Il trattamento è indolore ed eseguito nel massimo rispetto della persona. È rivolto prevalentemente (ma non esclusivamente) alle donne, poiché i casi di disfunzione perineale sono frequentemente ma non unicamente legati alla menopausa o al post-partum. La rieducazione perineale è altresì indicata a livello preventivo, per evitare l’insorgere di disfunzioni a carico della regione pelvi-perineale.
I disturbi del pavimento pelvico femminile vengono divisi in due grandi categorie che riguardano le disfunzioni della componente statica e le disfunzioni della componente dinamica; in alcuni casi queste problematiche si integrano tra di loro. Tra le patologie troviamo:
• Prolasso d’organo: caratterizzato dalla discesa verso il basso dei visceri pelvici. A seconda dell’organo sceso troviamo un cistocele (vescica) isterocele (utero) rettocele (retto) enterocele (anse intestinali).
Sempre di più, anche in ambito maschile, ci troviamo ad affrontare patologie a carico del pavimento pelvico; tra le principali, troviamo l’incontinenza urinaria e i disturbi di origine sessuale come l’eiaculazione precoce e le alterazione di erezione. In genere queste problematiche si presentano in seguito ad un intervento di chirurgia di prostatectomia radicale.
Altre patologie ugualmente importanti e invalidanti sono la sindrome della vescica iperattiva, la stipsi, la sindrome del colon irritabile, la defecazione ostruita e la patologia emorroidaria. Problematica ad oggi decisamente in aumento è la sindrome del dolore cronico pelvico.
Tra le cause di insorgenza della patologia pelvica maschile troviamo:
• Interventi chirurgici (prostatectomia).
• Invecchiamento.
• Infezioni.
• Traumi.
• Patologie congenite.
Il programma terapeutico è personalizzato e finalizzato all’obiettivo da raggiungere.
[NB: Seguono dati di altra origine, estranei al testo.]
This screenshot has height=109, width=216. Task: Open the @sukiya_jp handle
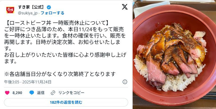click(28, 13)
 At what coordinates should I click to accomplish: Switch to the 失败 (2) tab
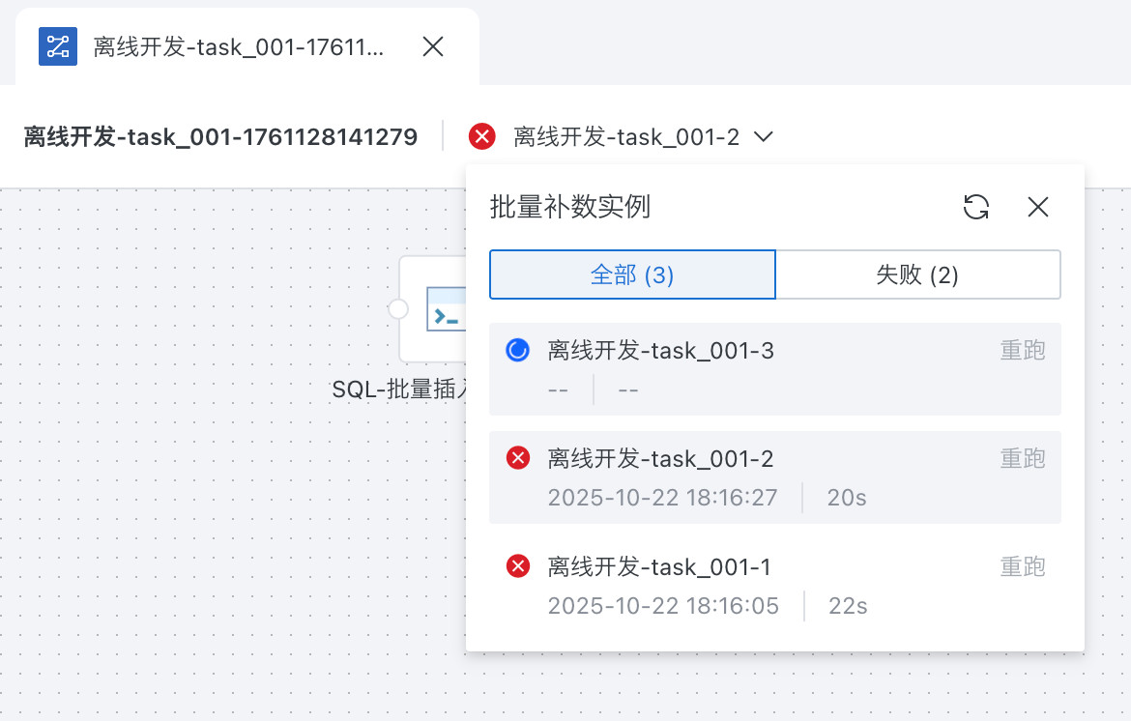(x=917, y=275)
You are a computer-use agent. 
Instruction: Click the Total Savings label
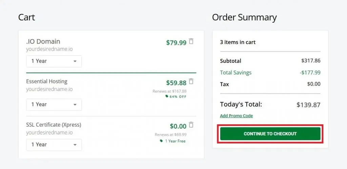236,73
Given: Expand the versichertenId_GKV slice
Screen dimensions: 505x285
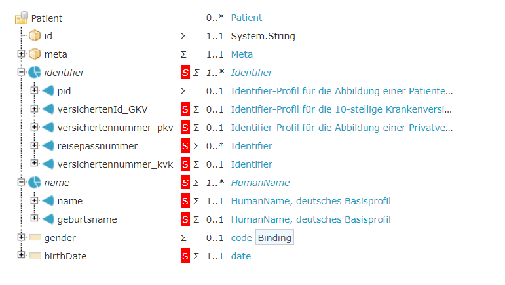Looking at the screenshot, I should [x=35, y=109].
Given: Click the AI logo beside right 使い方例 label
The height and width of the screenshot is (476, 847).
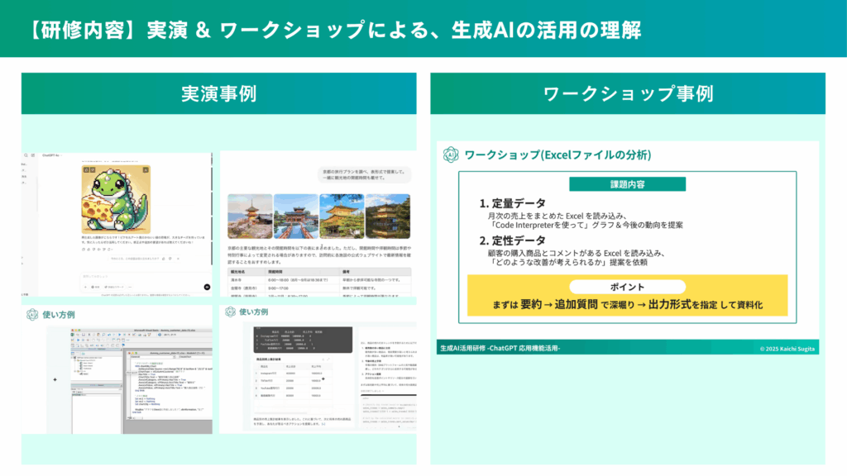Looking at the screenshot, I should coord(228,312).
Le tecniche di intervento classiche quali sono essenzialmente tre:
• La Chinesiterapia pelvi-perineale o PFMT (Pelvic Floor Muscle Training): consiste in una serie di esercizi attivi e passivi che coinvolgono la muscolatura perineale, ma anche muscoli e articolazioni vicini ad essa, anche attraverso una corretta esecuzione dell’atto respiratorio.
• Il Biofeedback (BBF): si esegue utilizzando una strumentazione biomedicale che consente di prendere coscienza dell’attività muscolare correttamente eseguita. Il monitoraggio e la visualizzazione grafica, della prestazione dei muscoli del pavimento pelvico, consentono il miglioramento della loro performance di forza e di endurance.
• La Stimolazione Elettrica Funzionale (SEF): viene eseguita con una strumentazione dotata di elettrodi endocavitari (sonde). Ha come obiettivo l’incremento della forza muscolare attraverso la stimolazione elettrica.
A queste tecniche classiche, si è aggiunta di recente Vagy Combi, una strumentazione di ultima generazione, che attraverso la radiofrequenza e l’elettroporazione è in grado di ridurre i sintomi dolorosi pelvici in caso di dolore pelvico cronico, vaginiti, vaginosi e dispareunia ed accelerare il recupero funzionale delle strutture pelvi perineali.
Le tecniche di rieducazione perineale possono essere attuate dal fisioterapisti qualificato, specificatamente formato, su indicazione di un medico specialista: ginecologo, urologo, proctologo, gastroenterologo e fisiatra. Il percorso riabilitativo deve quindi essere preceduto da una visita durante la quale il medico procede alla raccolta delle informazioni anamnestiche, all’esame obiettivo generale ed uro-ginecologico, alla richiesta di eventuali altre visite specialistiche o di esami strumentali utili alla definizione di una corretta diagnosi.